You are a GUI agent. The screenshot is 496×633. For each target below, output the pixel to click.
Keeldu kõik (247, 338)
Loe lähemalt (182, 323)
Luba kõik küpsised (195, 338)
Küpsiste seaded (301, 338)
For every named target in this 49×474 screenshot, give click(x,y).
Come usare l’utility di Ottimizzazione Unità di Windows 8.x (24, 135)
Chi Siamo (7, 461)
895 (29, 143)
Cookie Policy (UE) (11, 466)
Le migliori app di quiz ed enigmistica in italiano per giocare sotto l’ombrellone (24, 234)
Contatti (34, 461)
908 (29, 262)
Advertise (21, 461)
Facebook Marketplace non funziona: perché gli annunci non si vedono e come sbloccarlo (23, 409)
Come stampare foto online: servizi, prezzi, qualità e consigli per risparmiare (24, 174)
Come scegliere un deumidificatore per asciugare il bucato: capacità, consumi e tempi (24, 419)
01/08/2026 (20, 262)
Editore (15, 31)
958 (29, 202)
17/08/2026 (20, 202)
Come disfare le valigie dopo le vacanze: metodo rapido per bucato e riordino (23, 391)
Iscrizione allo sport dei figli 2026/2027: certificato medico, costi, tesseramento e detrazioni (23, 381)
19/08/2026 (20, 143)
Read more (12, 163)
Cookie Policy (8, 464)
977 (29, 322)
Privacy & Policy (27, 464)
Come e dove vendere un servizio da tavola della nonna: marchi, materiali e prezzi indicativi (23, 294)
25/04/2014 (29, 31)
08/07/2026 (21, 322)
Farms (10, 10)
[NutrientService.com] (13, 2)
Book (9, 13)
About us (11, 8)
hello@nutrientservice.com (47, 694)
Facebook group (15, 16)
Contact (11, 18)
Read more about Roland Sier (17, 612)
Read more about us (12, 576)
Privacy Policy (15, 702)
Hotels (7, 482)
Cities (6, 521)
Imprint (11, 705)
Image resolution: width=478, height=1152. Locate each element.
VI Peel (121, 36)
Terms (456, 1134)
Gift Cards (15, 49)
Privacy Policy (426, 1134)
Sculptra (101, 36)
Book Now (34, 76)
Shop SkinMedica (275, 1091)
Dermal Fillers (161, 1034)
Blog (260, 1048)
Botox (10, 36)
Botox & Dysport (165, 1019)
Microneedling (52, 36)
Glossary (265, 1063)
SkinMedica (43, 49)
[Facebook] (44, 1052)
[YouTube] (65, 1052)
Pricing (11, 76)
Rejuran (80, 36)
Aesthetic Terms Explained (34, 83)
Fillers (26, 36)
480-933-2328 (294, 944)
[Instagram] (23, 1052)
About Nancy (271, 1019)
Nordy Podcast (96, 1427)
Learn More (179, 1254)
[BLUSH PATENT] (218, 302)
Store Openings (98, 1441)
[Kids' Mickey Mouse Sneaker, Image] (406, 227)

* * *

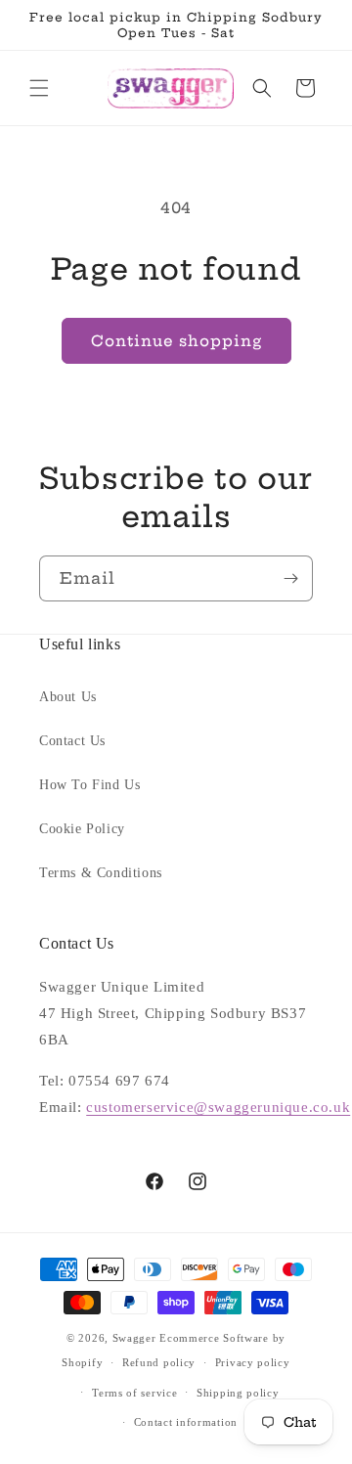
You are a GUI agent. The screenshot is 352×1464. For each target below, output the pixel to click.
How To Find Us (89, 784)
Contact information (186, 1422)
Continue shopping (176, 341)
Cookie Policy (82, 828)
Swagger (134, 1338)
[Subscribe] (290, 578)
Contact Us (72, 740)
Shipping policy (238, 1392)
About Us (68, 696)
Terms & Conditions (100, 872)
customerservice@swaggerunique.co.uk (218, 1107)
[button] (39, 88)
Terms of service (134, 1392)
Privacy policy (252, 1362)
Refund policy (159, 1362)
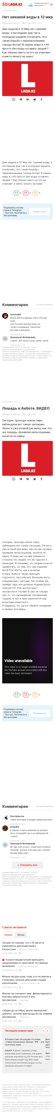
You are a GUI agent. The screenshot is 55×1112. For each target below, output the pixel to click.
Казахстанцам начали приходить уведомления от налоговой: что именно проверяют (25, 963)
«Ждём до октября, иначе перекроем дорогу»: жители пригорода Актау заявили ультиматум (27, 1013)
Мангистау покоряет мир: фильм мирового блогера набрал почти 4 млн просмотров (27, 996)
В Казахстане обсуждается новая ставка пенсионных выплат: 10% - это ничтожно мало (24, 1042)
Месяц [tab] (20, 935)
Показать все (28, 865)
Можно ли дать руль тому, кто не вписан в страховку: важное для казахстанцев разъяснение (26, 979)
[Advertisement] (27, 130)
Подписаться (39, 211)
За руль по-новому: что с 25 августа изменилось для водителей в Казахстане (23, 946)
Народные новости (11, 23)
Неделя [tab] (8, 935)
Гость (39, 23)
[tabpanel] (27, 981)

==

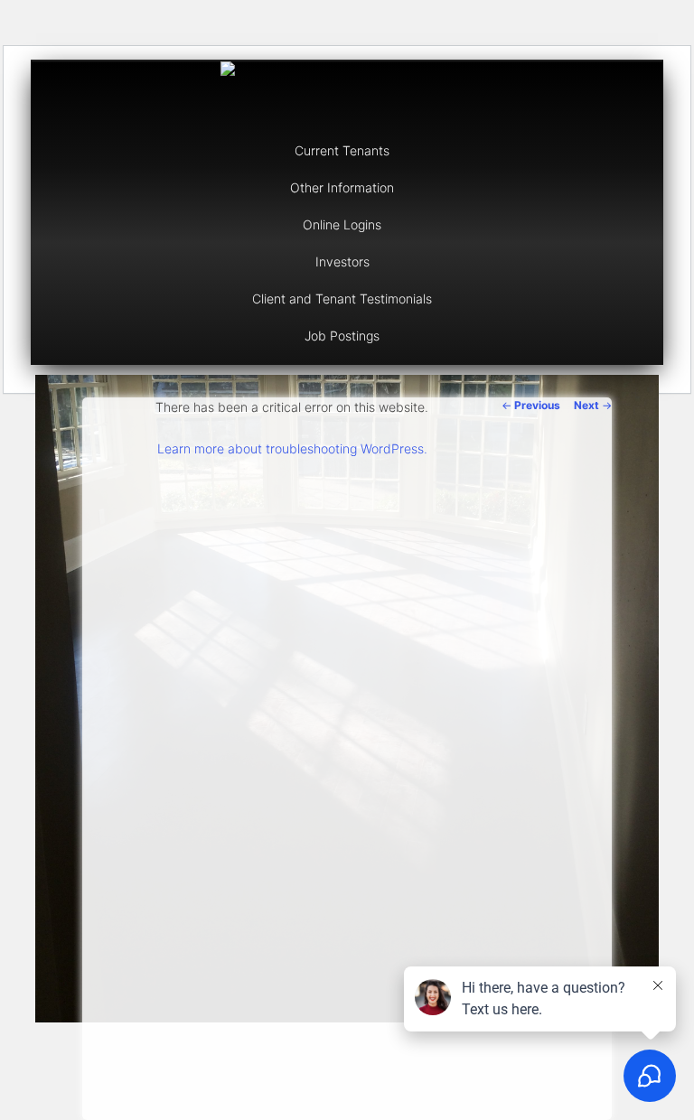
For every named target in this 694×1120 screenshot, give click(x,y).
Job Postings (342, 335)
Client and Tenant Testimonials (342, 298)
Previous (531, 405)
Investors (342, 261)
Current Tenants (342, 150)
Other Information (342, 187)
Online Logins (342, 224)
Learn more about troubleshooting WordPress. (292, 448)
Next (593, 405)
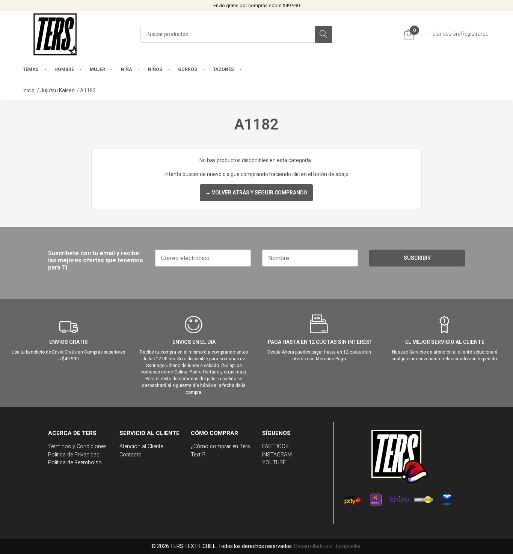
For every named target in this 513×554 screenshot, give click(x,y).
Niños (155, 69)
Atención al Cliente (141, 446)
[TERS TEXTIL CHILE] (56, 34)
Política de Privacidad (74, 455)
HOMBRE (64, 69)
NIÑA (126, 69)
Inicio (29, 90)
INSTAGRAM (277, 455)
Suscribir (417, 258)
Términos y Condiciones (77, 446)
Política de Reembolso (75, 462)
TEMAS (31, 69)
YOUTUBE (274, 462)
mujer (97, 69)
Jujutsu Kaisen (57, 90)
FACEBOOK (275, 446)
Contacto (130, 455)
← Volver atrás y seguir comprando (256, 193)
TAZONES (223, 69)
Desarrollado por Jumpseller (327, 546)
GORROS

▶ [Directions for this task] Please repeat, unchanged, the part of the records that opens with the line containing "Loe lähemalt (182, 323)" and closes with the line containing "17/08/2026 (20, 202)". Include both of those lines and nothing else.

▶ [Finished answer]
Loe lähemalt (182, 323)
Luba kõik küpsised (195, 338)
Küpsiste seaded (301, 338)
For every named target in this 49×474 screenshot, give click(x,y).
Come usare l’utility di Ottimizzazione Unità di Windows 8.x (24, 135)
Chi Siamo (7, 461)
895 (29, 143)
Cookie Policy (UE) (11, 466)
Le migliori app di quiz ed enigmistica in italiano per giocare sotto l’ombrellone (24, 234)
Contatti (34, 461)
908 (29, 262)
Advertise (21, 461)
Facebook Marketplace non funziona: perché gli annunci non si vedono e come sbloccarlo (23, 409)
Come stampare foto online: servizi, prezzi, qualità e consigli per risparmiare (24, 174)
Come scegliere un deumidificatore per asciugare il bucato: capacità, consumi e tempi (24, 419)
01/08/2026 (20, 262)
Editore (15, 31)
958 (29, 202)
17/08/2026 (20, 202)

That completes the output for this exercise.